Problems and tasks:
**1)** From the bean storage thread, return the passage starting at "I was really" and ending at "eggs in them.", copied word for word.
**2)** In the bean storage thread, how long does Annie say to keep beans in the freezer before vacuum sealing them?

Provided passage:
*-*-*

We do this with not only beans, but rice as well.
Never had any problems with weevils.


----------



## Ragnarök (Aug 4, 2014)

Annie said:


> Freeze your beans in your freezer for 24 hours. Then do the vac seal thing. Freezing will kill any potential eggs


Does freezing beans add moisture through the original bags?


----------



## budgetprepp-n (Apr 7, 2013)

I was really wanting to use canning jars. I mean I am going to have a bunch of 
canning jars and lids in my preps. Why store them empty? Save some room if I
fill the jars with beans or any of my preps.
So the question is,,,,
I'm told sometimes that when you buy dry beans they might have bugs or bug eggs in them.
If I dry vacuum packed them in a canning jar would the vacuum kill them? I would think it 
would be hard to breath in a vacuum.


----------



## bigwheel (Sep 22, 2014)

Annie said:


> Freeze your beans in your freezer for 24 hours. Then do the vac seal thing. Freezing will kill any potential eggs


Wow good plan. Thanks. That should certainly knock the weevils and eggs for a loop. Thats why old folks should store the flour and cornmeal in the freezer most likely


----------



## budgetprepp-n (Apr 7, 2013)

Hummmmm where I live I have seen it drop to below zero for days on end and in the spring we
still have plenty of bugs.


----------



## bigwheel (Sep 22, 2014)

Well after the weevils and eggs are killed then you got to deprive it of 02 and or H20 until near chow time. Thats the object. Freezing it and throwing it out in the yard aint gonna work.


----------



## Annie (Dec 5, 2015)

Ragnarök said:


> Does freezing beans add moisture through the original bags?

*-*-*

Data listing:
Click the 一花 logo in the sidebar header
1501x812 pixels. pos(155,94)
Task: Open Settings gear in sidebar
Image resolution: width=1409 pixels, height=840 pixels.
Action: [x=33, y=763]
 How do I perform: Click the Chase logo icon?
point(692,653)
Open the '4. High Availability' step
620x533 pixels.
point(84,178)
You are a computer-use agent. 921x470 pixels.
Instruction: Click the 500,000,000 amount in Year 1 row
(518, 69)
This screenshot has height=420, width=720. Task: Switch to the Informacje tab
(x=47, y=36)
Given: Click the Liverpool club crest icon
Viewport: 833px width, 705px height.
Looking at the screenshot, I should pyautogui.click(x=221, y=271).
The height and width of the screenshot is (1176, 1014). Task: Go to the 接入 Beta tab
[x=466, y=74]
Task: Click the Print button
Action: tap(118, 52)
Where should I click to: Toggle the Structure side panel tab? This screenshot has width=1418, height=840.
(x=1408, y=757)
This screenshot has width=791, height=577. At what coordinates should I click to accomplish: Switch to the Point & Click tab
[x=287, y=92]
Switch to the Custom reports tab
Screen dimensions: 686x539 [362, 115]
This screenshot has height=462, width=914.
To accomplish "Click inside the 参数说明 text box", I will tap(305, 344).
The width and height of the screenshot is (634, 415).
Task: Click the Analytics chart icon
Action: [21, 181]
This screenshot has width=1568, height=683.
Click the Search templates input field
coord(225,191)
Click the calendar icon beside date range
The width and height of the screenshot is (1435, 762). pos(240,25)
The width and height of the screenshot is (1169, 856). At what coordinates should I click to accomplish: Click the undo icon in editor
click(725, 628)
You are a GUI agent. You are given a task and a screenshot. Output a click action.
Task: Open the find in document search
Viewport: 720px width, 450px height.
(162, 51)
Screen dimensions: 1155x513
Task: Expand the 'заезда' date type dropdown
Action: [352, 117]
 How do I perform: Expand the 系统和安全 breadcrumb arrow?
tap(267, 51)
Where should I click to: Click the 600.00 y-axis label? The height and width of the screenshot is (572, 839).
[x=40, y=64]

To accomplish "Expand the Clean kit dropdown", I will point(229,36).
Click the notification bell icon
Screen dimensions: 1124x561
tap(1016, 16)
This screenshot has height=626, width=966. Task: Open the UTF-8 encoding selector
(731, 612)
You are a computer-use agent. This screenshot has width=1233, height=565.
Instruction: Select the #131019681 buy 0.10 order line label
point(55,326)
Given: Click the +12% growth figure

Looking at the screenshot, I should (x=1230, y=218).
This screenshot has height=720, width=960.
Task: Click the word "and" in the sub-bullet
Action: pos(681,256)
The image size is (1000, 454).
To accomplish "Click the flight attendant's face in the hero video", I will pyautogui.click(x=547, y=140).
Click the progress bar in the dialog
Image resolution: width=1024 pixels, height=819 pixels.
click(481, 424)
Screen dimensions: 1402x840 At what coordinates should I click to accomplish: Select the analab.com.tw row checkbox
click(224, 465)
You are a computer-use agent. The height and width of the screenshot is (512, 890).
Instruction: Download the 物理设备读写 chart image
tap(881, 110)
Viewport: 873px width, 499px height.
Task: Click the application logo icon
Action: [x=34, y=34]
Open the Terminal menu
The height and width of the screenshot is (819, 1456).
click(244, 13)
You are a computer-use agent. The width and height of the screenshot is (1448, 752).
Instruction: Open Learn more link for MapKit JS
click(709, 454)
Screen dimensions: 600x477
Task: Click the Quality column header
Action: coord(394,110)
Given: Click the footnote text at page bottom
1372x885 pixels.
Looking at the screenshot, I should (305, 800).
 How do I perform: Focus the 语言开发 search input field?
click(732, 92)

*-*-*

Answers to the problems:
**1)**
I was really wanting to use canning jars. I mean I am going to have a bunch of 
canning jars and lids in my preps. Why store them empty? Save some room if I
fill the jars with beans or any of my preps.
So the question is,,,,
I'm told sometimes that when you buy dry beans they might have bugs or bug eggs in them.

**2)** 24 hours.